One example of human impact on the water cycle can be seen in North China, where an ongoing drought persists. Despite this, vegetation continues to flourish in many areas, partly because farmers are pumping additional water from groundwater reserves to irrigate their land, Kumar explained. Such interconnected human interventions often lead to complex changes in other water cycle components, like evapotranspiration and runoff. 

Nie and her team focused on three types of shifts in the water cycle: first, a trend, such as the declining water levels in a groundwater reservoir; second, a shift in seasonality, like an earlier growing season or earlier snowmelt; and third, a change in extreme events, like the increased frequency of “100-year floods.” 

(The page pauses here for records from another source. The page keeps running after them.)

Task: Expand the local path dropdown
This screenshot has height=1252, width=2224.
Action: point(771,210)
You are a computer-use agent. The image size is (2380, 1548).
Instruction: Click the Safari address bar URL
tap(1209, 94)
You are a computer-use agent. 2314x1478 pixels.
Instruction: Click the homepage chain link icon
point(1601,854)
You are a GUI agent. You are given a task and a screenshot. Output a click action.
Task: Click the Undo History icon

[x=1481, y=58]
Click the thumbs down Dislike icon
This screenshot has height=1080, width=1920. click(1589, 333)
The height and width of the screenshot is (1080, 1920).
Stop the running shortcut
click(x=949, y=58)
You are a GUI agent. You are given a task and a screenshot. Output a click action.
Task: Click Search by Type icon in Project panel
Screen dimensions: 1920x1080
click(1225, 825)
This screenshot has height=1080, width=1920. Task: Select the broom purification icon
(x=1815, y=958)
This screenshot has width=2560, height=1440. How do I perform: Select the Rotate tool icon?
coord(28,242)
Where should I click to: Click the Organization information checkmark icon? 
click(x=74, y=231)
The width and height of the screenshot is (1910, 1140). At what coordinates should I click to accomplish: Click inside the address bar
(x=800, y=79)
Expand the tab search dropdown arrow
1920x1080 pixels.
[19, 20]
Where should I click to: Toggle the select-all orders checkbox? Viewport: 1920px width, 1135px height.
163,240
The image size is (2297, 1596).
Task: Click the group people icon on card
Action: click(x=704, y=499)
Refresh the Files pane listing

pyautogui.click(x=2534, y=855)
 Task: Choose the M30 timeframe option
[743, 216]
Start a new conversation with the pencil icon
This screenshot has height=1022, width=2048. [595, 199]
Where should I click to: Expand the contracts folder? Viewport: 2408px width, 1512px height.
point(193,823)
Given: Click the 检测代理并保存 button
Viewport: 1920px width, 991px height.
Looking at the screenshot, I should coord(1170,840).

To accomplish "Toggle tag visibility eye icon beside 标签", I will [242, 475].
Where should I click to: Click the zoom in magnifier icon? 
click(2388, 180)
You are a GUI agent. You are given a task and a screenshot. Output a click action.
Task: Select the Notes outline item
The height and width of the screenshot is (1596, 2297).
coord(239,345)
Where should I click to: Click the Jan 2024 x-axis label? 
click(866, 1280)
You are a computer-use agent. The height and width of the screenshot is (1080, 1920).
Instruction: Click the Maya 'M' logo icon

The researchers used remote sensing data from 2003 to 2020, sourced from multiple NASA satellites, including the Global Precipitation Measurement mission satellite for precipitation data, a soil moisture dataset from the European Space Agency’s Climate Change Initiative, and the Gravity Recovery and Climate Experiment satellites for terrestrial water storage data. They also used the Moderate Resolution Imaging Spectroradiometer satellite instrument to monitor vegetation health. 

“This paper combines several years of our team’s efforts in developing satellite data analysis capabilities, enabling us to accurately simulate continental water fluxes and storage across the globe,” said Augusto Getirana, a research scientist at NASA Goddard and co-author of the study. 

The findings suggest that Earth system models used to predict future global water cycles should evolve to account for the ongoing effects of human activities. With more data and improved models, water resource managers and producers could better understand and plan for the "new normal" of their local water situations, Nie concluded.